Все-таки хорошо, что эти люди живут не в разных частях города. Все здесь друг от друга рядом, будто их сюда нарочно свезли и расселили после войны, отыскав в эвакуации и тщательно отобрав среди тех, кто сумел пережить оккупацию. Несмотря на глубокое разочарование прожитой среди них жизнью, я не испытываю к ним сильных чувств. Если по совести, меня беспокоит только одно — что я буду делать, разузнав все, что можно, про их дефекты и наклонности? Иногда я отчетливо вижу, как я — собственным телом опускаюсь на еще теплый трупик одного из них, сгребая конечности, словно передо мной не человек, а застигнутая врасплох собачка… Довольно об этом, пора выходить. Я протопал пешком три остановки. Посмотрим, что за Аннушка.
Еще один просторный гулкий подъезд с широкой лестницей и высокими радиаторами отопления. Квартиры в таких зданиях кому попало не раздавали. Есть время подумать, одолевая ступень за ступенью. Это в тесном лабиринте Даниной пятиэтажки (считая полуподвал) гость бездумно проскальзывает вниз (за бутылкой), и обратно наверх (с поллитрой, и то если сумел купить), гладко, как пулька под кожей у Иванова. А в таких домах, как этот, водку принято держать в графинах — обернутой в стеклянную обертку, словно дорогая хорошая книга. Или уже не держат?
«Добрый вечер», — Аннушка подала руку ладонью вверх для рукопожатия.
Голос отрывистый. Манера сверкать глазами показалась мне знакомой. Так поглядывают на собеседника психиатры, эзотерики и питурики с гвоздичкой в пиджаке. Впрочем, без гвоздички тоже так поглядывают.
А мы тут с Данченко прослушивали на пару «Том Робинсон Бэнд», и теперь ему известно то, чего не знают даже обкомовские инструкторы — смысл слова gay. Конечно, такие люди здесь есть. Одна беда — продать «Том Робинсон Бэнд» очень трудно. А одна песня у них очень хороша — «Грэй Кортина»… Может быть, этим предложить? Вдруг возьмут? Только бы потом не орали, как отец Дмитрий Дудко в своем покаянном письме: «Ой! Не за это ж я взялся!»

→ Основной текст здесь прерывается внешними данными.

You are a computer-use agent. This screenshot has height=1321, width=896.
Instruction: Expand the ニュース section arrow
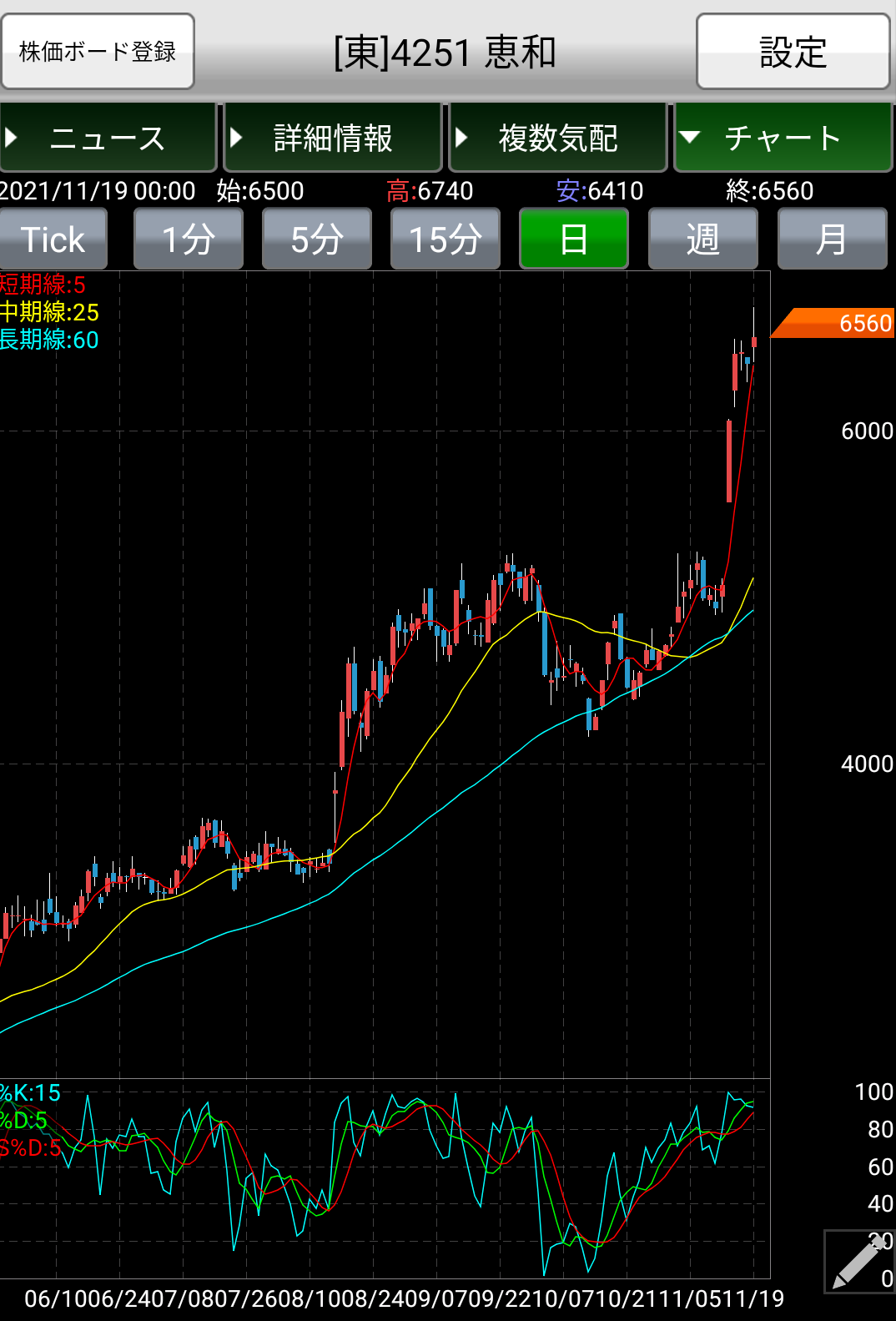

«Сейчас я увижу живопись Коли Рериха», — успел подумать я, пока не очутился в узкой комнате без стульев. Мардук жестом указал мне на пол. Там были развернуты три циновки. Из окна виден проспект и угол магазина «Дневной свет». Рядом с выключателем фотография в рамке — на ней изношенный человек в профиль. Кожа у него с пигментными пятнами, или фотобумага такая старая?
— Это у вас Мандельштам?
— Нет-нет. Это Александр Блок.
— Правильно. Просто в «Весне на Заречной улице» другой портрет, вот я и ошибся.
— Тут он постарше.
Говорить хотелось не о Блоке. Мысленно соображая, как мне избавиться от Тома Робинсона, я не мог отделаться от воспоминания школьных дней — оно меня и забавляло, и удерживало, словно дорожная сумка прекрасной дамы, полная чистых и соблазнительных вещиц, еще не оскверненных и заношенных по ходу отпуска. Это касается Сермяги и слова gay. Ребята расходились после уроков, шли быстро мимо друг друга, и вдруг кто-то громко бросил на лету:
«Даня! Шо нам по литературе задали дома читать?»
Даня моментально еще громче выпалил (с мягким «г»):
«Гомсэк!»
Хорошо зная, какие слововыдумки по плечу этому советскому школьнику, не удивляет чванливая зависть, которой и по сей день мается переживший Сермягу его соперник Азизян. Азизян — наш Дрочископ Кентерберийский. Однако вернемся в комнату с циновками.